Dans le poème que tu m’as envoyé, il y a deux strophes renversantes. Je m’empresse de les reproduire :
Lorsque furent achevées les épreuves,
quand le temps de ma blessure fut tiré comme un couteau,
j’avais soif. La soif première qui sommeille dans les os,
Soif vorace ! De ténèbres et de nuit j’avais si faim,
que je souhaitais, ô Père de te voir créer la Fin,
que je désirais que meurent foies, paupières et que s’écoule
toute Joie qui de la Faute avait éprouvé le moule
et qui dort – et de ce somme fait la source de son Bien...
Au créé, rongé d’angoisse – je te préférais RIEN !
Mais ton œil ne me voit guère, ton oreille ne m’écoute !
Que de milliers d’années te faut-il et quelles routes
que de siècles et d’espaces morts d’avance à ta lumière
doit-elle courir pour te joindre ma prière,
pour qu’elle te sollicite et obtienne que tu dises
la parole qui délie – parole de franchise [1]
Le tragique qui sonne dans ces vers n’est pas grec. Il est biblique. Sans provocation aucune, je dirais même qu’il est chrétien. Fondane parle ici comme le Christ dans la « Prière sacerdotale ». Peut-être trouveras-tu dans la Thora et le Talmud des textes qui y répondent. Moi j’ai entendu le Christ dans sa passion – un Christ à la limite du blasphème, comme certains accents du psalmiste dans les Psaumes de degrés. Le poète est ravagé par l’état du monde – particulièrement celui des Juifs. Il recherche une issue, il appelle sans ambages la « Fin » du monde. C’est proprement inouï, proprement injuste et, pourtant, sa prière est la parole la seule qui convienne en la circonstance.

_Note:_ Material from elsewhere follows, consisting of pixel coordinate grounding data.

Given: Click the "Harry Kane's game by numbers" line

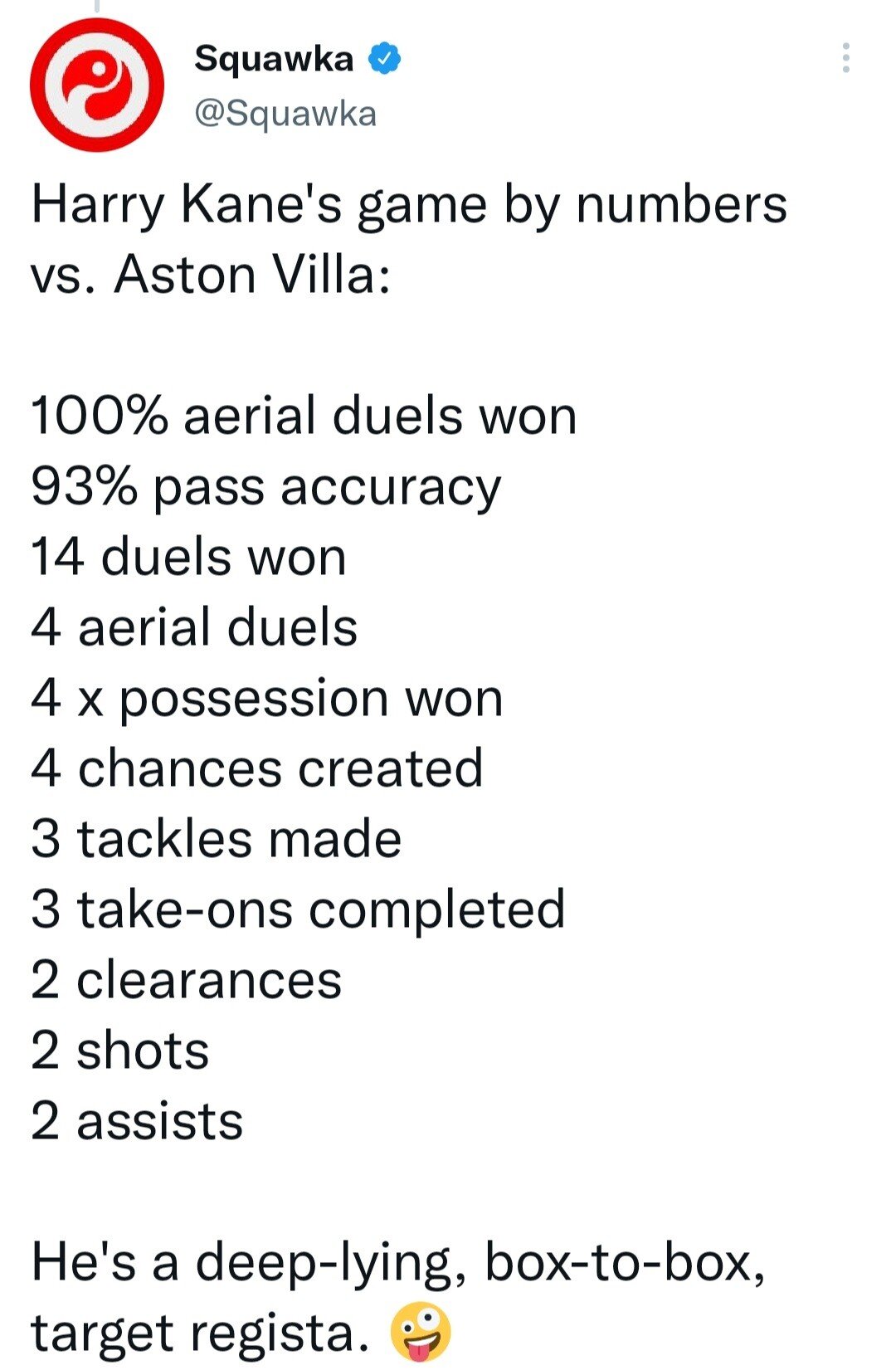Looking at the screenshot, I should (x=409, y=205).
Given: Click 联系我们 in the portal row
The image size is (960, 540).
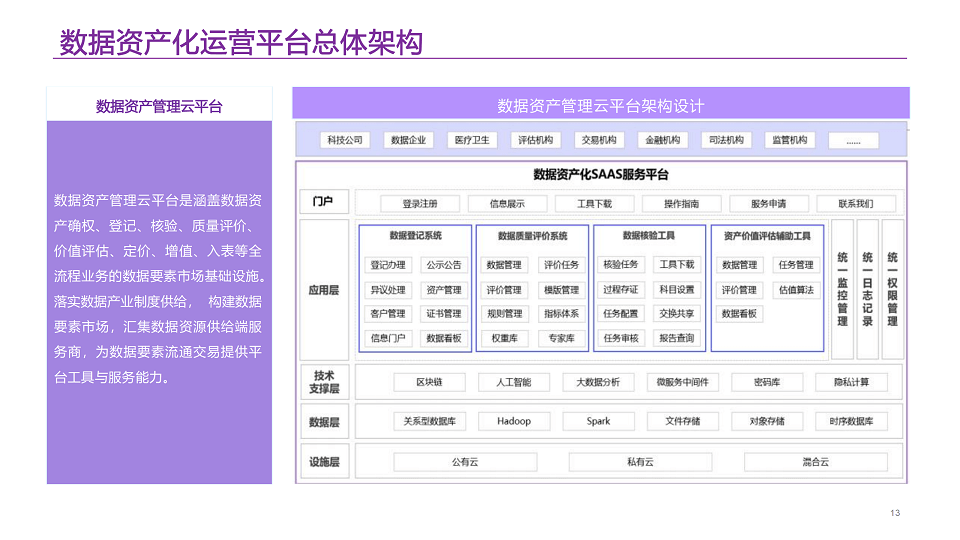Looking at the screenshot, I should pos(855,203).
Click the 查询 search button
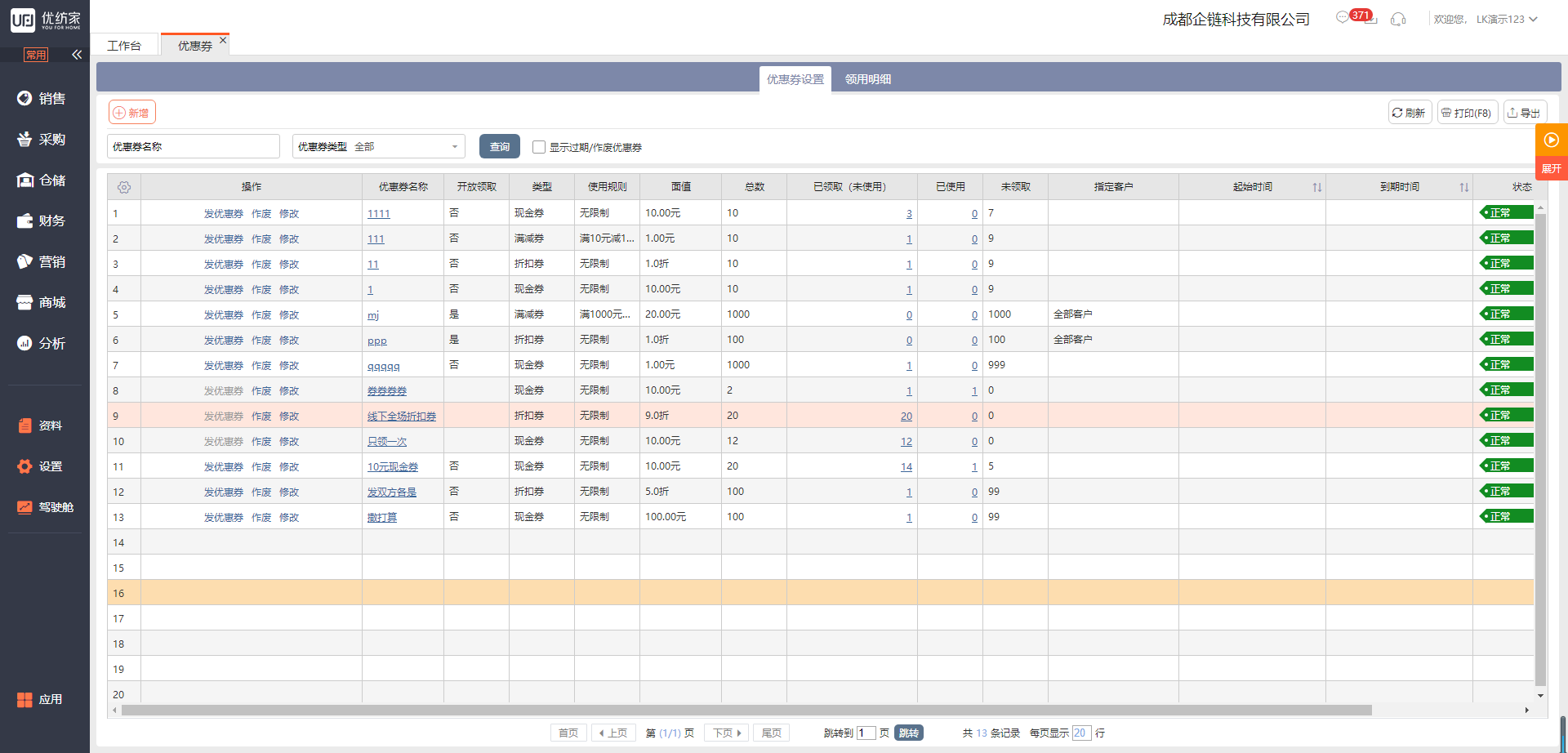This screenshot has width=1568, height=753. (x=499, y=147)
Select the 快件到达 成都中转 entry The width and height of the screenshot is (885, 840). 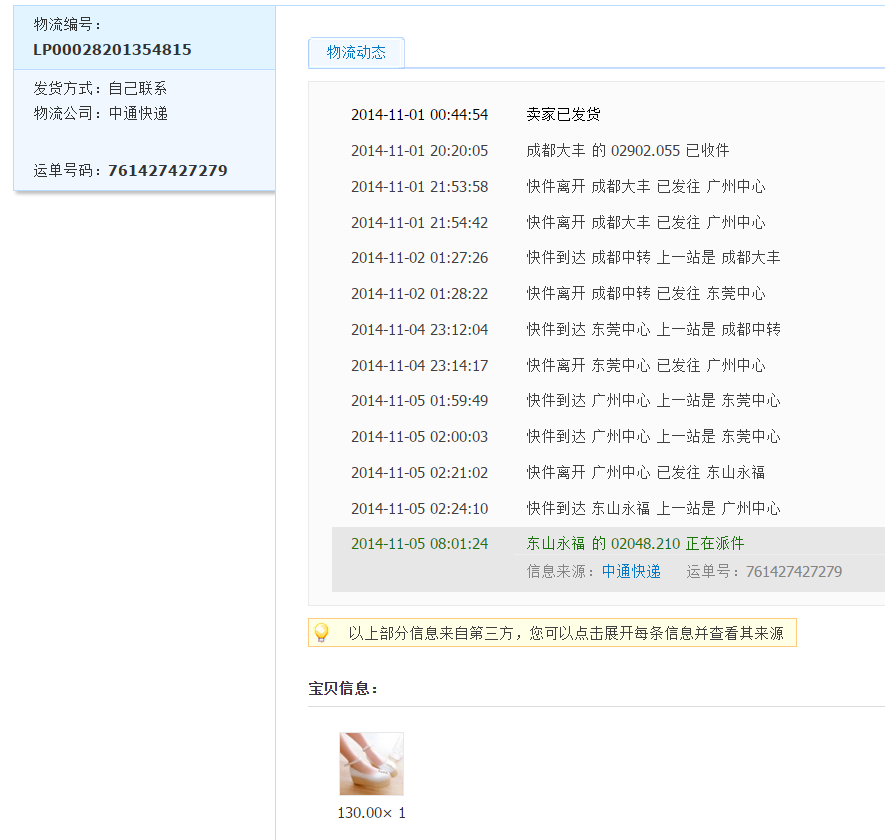tap(653, 258)
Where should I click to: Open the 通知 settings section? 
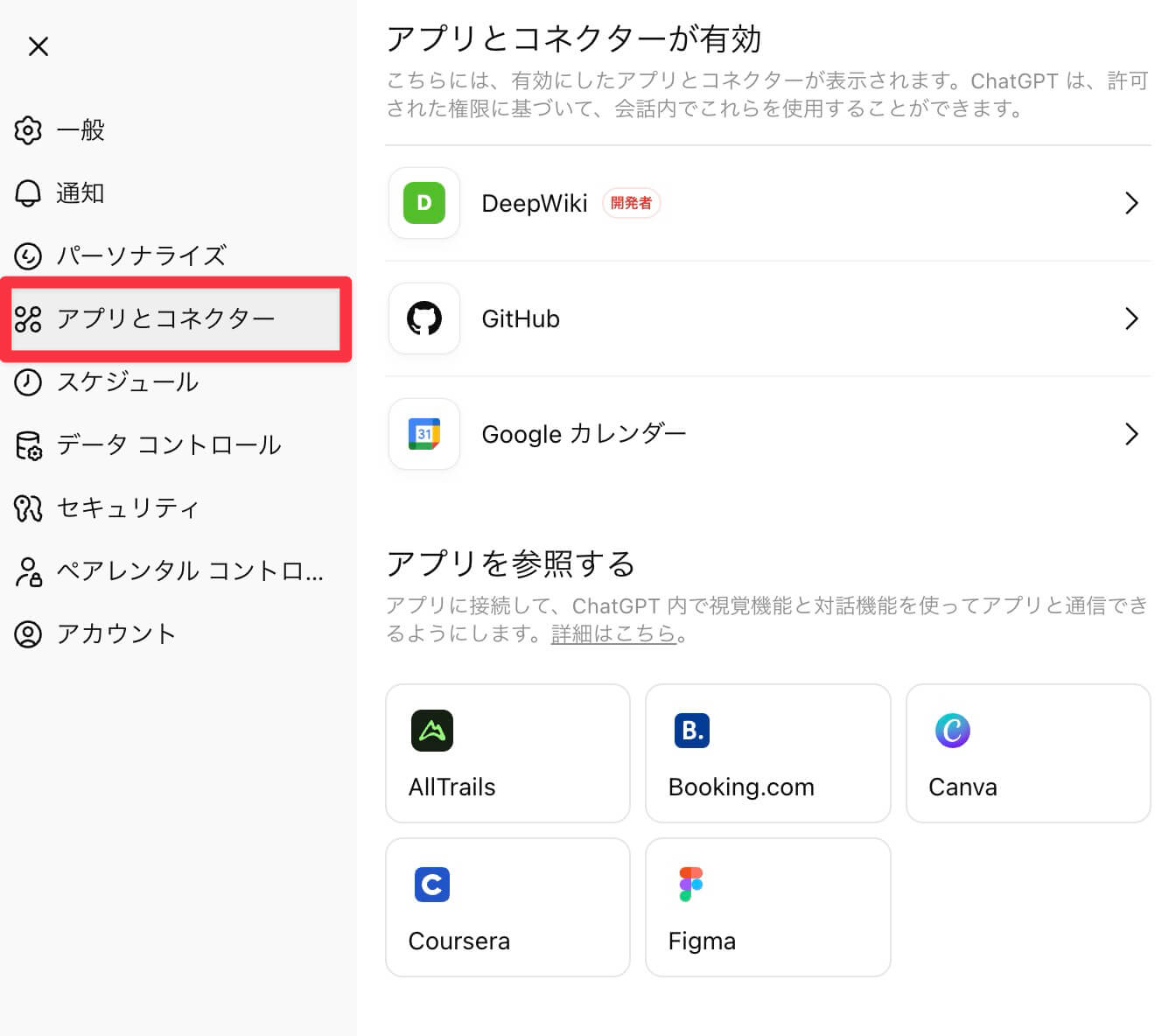80,193
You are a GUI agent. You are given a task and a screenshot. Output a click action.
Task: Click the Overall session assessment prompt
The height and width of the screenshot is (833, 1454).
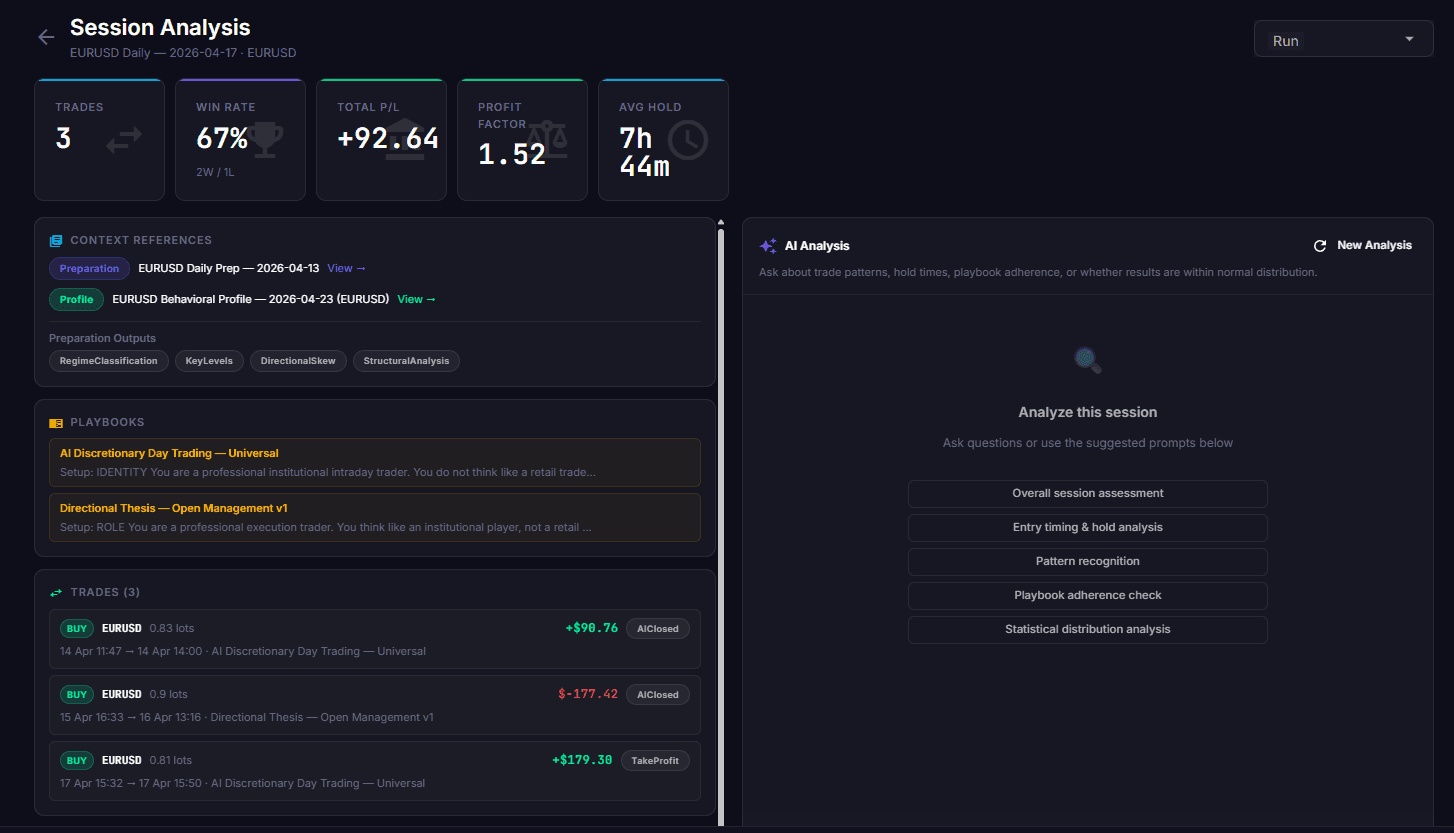pos(1087,493)
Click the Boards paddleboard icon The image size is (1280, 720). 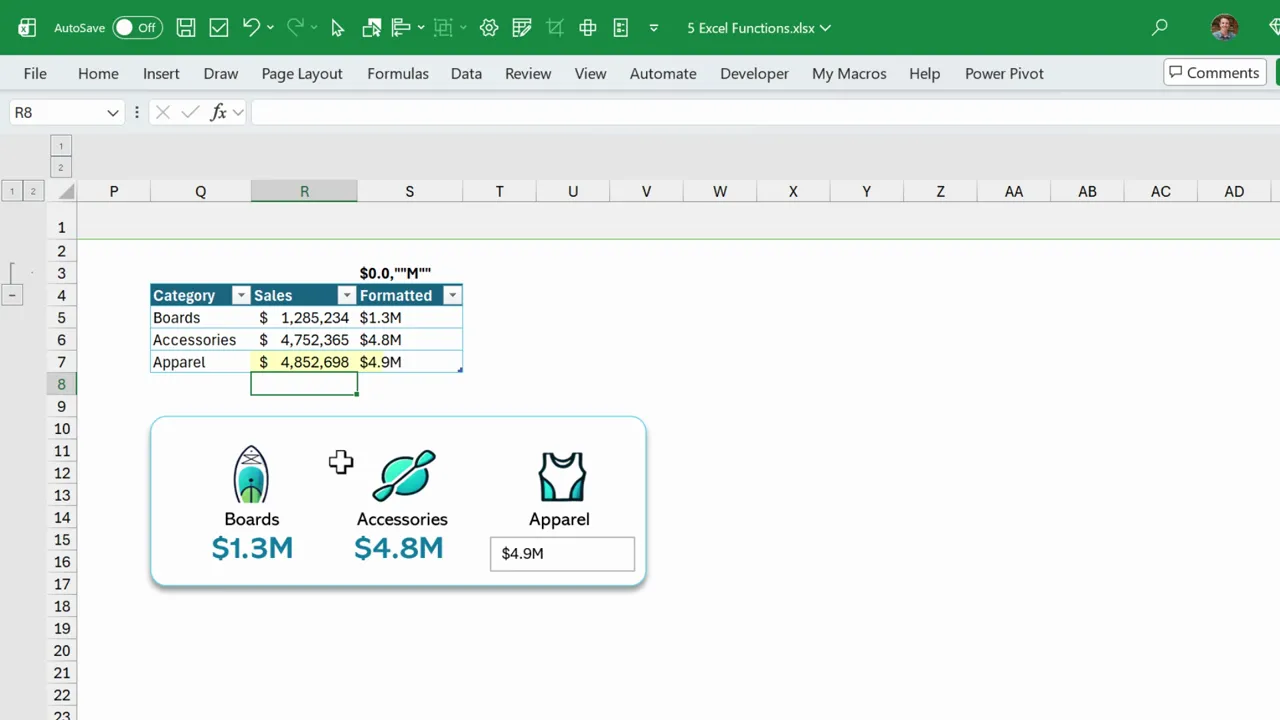(x=251, y=475)

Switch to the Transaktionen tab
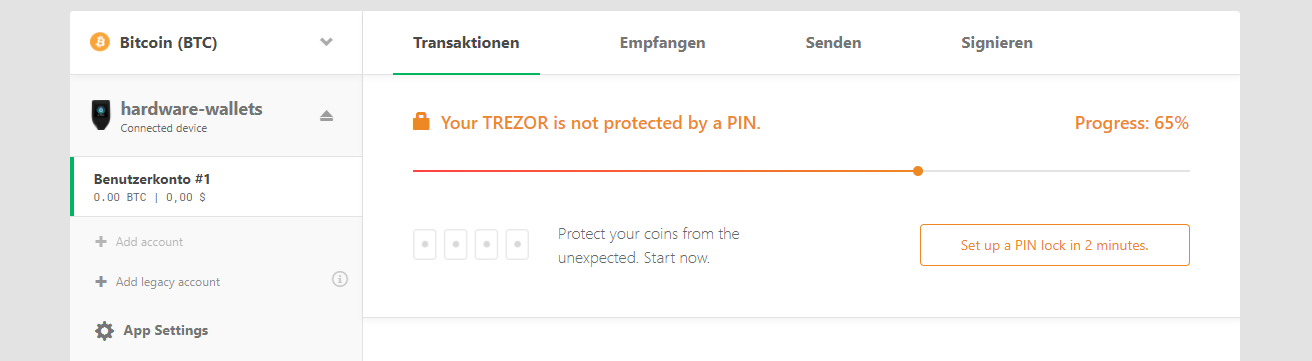coord(466,43)
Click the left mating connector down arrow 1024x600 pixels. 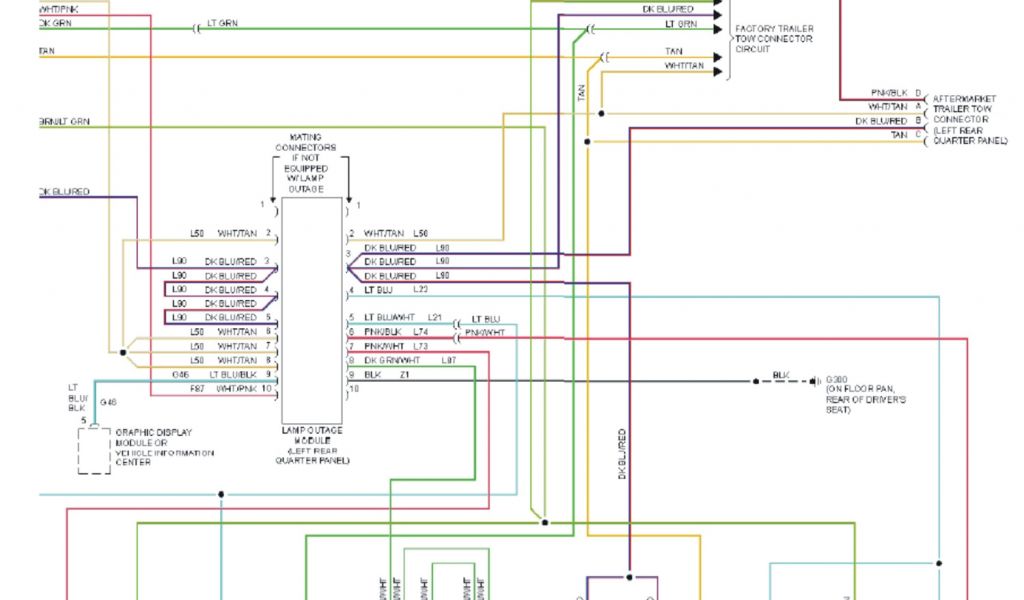click(274, 190)
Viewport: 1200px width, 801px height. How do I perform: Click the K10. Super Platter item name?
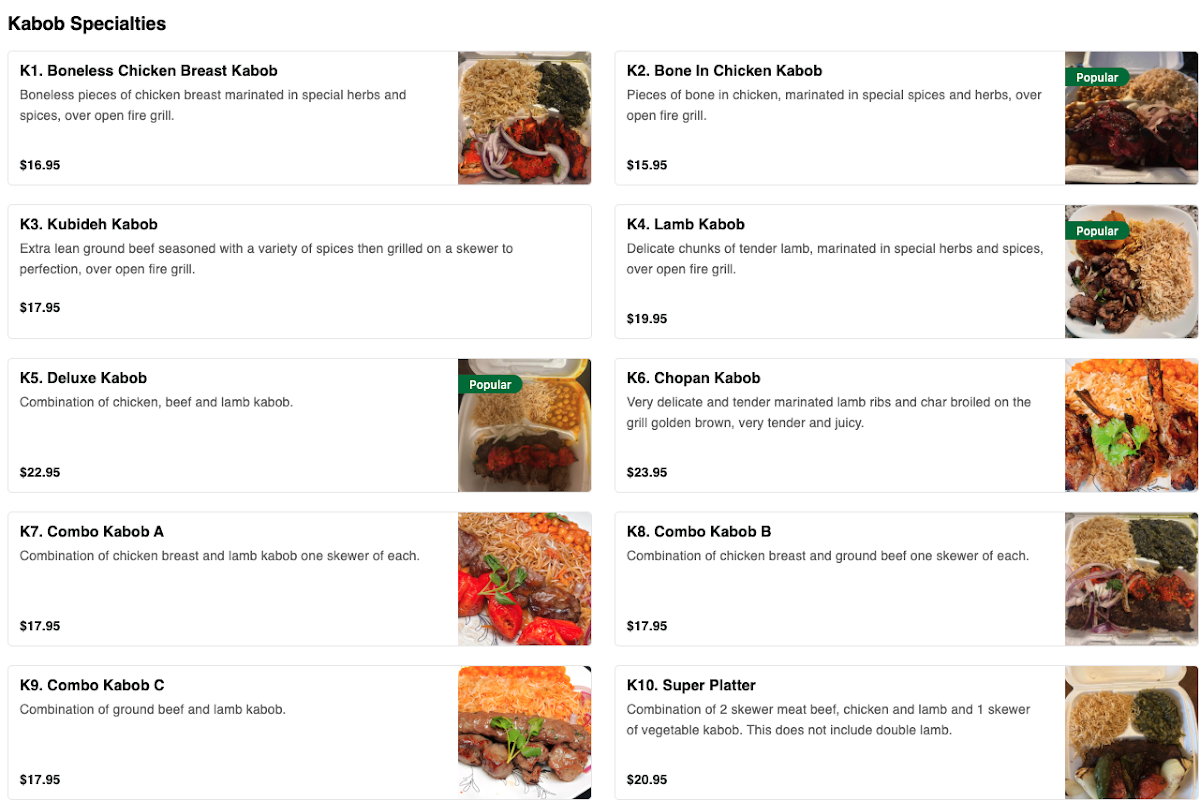coord(691,685)
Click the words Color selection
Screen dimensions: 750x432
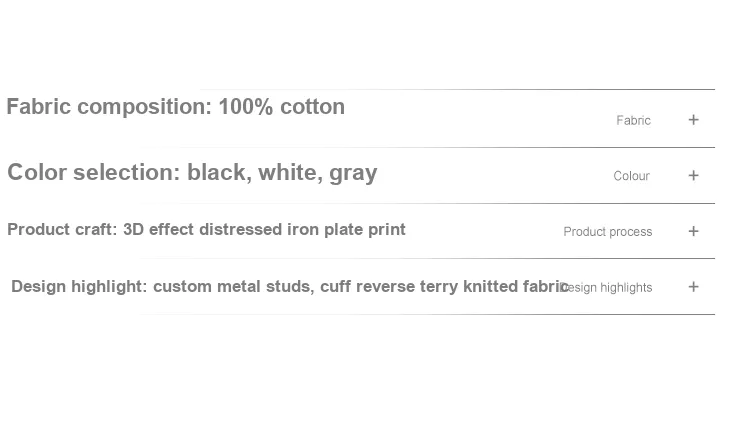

Elle a la gravité des mots qui donnent le sentiment de n’avoir jamais été assemblés de la sorte. Ce sont pourtant des alexandrins. Ils procurent un son inédit. Même leur capacité d’ouvraison si prévisible se charge d’imprévus, car la rime s’est fait oublier, qui est si présente et si prégnante. Tout le poème tend vers son essence (expressément souligné par le titre) ; il est cette « parole de franchise » que le poète appelle de ses vœux.
*
Nimrod m’autorise à publier cette lettre du 9 février 2009, écrite à la suite de nos discussions sur le tragique, même si, comme il le précise, les réponses ne peuvent être que celles d’un échange privé et forcément lacunaire. Il ajoute qu’en relisant cette lettre, dont il avait oublié l’existence, il perçoit sa pertinence pour sa propre poésie. Il affirme : « Fondane m’aide à cerner le tragique pour ma propre poésie. J’ai la sensation d’être mieux armé pour l’écrire et l’explorer. »
Monique Jutrin
[1] Il s’agit des deux dernières strophes de « Prière d’une essence », reproduit dans Poèmes retrouvés, Parole et Silence, 2013, p.76.